ARM vs. 30-Year Fixed Comparison Spreadsheet 


    Dated: Feb 1, 2026


    This topic comes up frequently and obviously everyone who takes out a mortgage needs to decide this aspect. I want to share a more mathematical perspective and some observations which people often don't take into account.


    1) The beginning of the loan matters more than the end.

    Your outstanding principal is highest at the start, which means the interest rate you pay early on applies to the largest balance. A small rate difference in the first few years can have a bigger impact than a similar difference much later, when the balance is smaller.

    2) Early savings are more valuable (time value of money).

    Savings at the beginning of the loan are worth more because money saved today can earn a return over time.

    3) You can use early savings to pay down principal and reduce future interest.

    One practical move is to use the ARM’s lower payment during the intro period to prepay principal. That immediately reduces what you owe, which lowers future interest costs even further. It also reduces your exposure if the ARM rate rises later, since a higher rate would apply to a smaller remaining balance.

    4) Refinancing/Selling early/Prepaying the mortgage can change the picture.

    Ofcourse, if interest rates come down at some point—often during a recession—you may be able to refinance into a better loan and reset the ARM intro period.
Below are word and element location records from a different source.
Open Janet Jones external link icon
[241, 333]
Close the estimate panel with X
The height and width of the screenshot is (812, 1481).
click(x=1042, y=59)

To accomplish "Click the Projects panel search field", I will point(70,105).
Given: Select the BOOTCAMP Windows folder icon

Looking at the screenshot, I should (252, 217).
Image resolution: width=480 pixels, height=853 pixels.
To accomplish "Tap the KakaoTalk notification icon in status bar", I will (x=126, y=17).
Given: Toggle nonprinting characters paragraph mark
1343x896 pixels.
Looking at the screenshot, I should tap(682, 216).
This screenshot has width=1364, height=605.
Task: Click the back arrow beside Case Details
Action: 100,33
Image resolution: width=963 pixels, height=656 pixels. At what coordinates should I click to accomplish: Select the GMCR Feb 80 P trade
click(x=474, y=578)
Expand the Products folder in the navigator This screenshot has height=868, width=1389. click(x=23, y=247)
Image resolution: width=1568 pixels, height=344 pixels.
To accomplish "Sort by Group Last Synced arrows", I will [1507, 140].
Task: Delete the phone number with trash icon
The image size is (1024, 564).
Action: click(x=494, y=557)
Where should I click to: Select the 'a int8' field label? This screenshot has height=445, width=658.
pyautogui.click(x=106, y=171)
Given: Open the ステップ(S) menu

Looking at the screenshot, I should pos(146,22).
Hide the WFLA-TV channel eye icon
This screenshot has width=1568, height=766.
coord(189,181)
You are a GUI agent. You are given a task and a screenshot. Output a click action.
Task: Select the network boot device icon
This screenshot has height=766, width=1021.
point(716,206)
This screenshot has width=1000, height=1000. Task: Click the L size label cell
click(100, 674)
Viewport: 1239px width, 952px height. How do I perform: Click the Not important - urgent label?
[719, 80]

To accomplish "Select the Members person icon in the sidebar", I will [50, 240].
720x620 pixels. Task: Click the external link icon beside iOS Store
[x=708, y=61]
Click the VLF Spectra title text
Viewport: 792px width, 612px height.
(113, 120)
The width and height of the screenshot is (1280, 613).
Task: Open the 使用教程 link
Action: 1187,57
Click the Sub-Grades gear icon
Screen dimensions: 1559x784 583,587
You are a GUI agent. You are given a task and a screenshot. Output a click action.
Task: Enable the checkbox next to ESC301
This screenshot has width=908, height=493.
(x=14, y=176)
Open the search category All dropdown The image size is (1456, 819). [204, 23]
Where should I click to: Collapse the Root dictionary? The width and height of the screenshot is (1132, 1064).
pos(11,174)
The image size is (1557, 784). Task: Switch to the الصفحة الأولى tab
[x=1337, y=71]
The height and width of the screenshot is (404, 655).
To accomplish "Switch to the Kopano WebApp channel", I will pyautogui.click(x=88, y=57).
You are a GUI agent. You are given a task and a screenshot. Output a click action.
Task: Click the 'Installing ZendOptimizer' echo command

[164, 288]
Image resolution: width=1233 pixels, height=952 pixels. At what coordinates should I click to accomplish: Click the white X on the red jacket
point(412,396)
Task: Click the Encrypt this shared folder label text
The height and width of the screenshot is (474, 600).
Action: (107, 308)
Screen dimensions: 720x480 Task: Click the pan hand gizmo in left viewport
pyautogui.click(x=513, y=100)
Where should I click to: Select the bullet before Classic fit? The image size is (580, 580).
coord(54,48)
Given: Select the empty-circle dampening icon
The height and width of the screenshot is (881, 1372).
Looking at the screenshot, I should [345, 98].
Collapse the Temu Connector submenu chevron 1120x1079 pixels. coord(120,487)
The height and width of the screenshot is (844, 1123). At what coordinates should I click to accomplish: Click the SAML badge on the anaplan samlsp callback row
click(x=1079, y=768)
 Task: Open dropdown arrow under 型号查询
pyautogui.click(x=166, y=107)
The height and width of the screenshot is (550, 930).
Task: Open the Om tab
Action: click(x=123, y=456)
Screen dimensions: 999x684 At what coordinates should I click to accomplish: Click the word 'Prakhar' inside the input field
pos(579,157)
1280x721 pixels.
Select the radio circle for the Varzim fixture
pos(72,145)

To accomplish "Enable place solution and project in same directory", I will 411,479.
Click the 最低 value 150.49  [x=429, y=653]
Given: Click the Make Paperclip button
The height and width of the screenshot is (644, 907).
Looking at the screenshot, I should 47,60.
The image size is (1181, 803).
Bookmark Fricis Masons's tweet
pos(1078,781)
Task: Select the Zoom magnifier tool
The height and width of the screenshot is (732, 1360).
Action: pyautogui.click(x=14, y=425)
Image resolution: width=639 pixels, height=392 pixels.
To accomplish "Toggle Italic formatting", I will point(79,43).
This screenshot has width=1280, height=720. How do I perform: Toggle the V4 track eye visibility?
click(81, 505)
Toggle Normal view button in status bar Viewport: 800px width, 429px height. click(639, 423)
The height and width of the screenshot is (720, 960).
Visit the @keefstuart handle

In addition, a majority of the people will hold the mortgage for less than 10 years.

    None of this is to say an ARM is always better. A 30-year fixed provides real peace of mind and protects you from future rate increases. The point is simply: make an informed decision using the math that actually tells you which option will be cheaper for you.

    A concrete data point (from my spreadsheet):

    With an ARM at 5.5%, a 30-year fixed at 6.5%, a 7-year intro period, and a 15-year holding period, the ARM doesn’t become worse than the fixed unless the post-intro ARM rate rises higher than 8.21% (that is the break-even rate).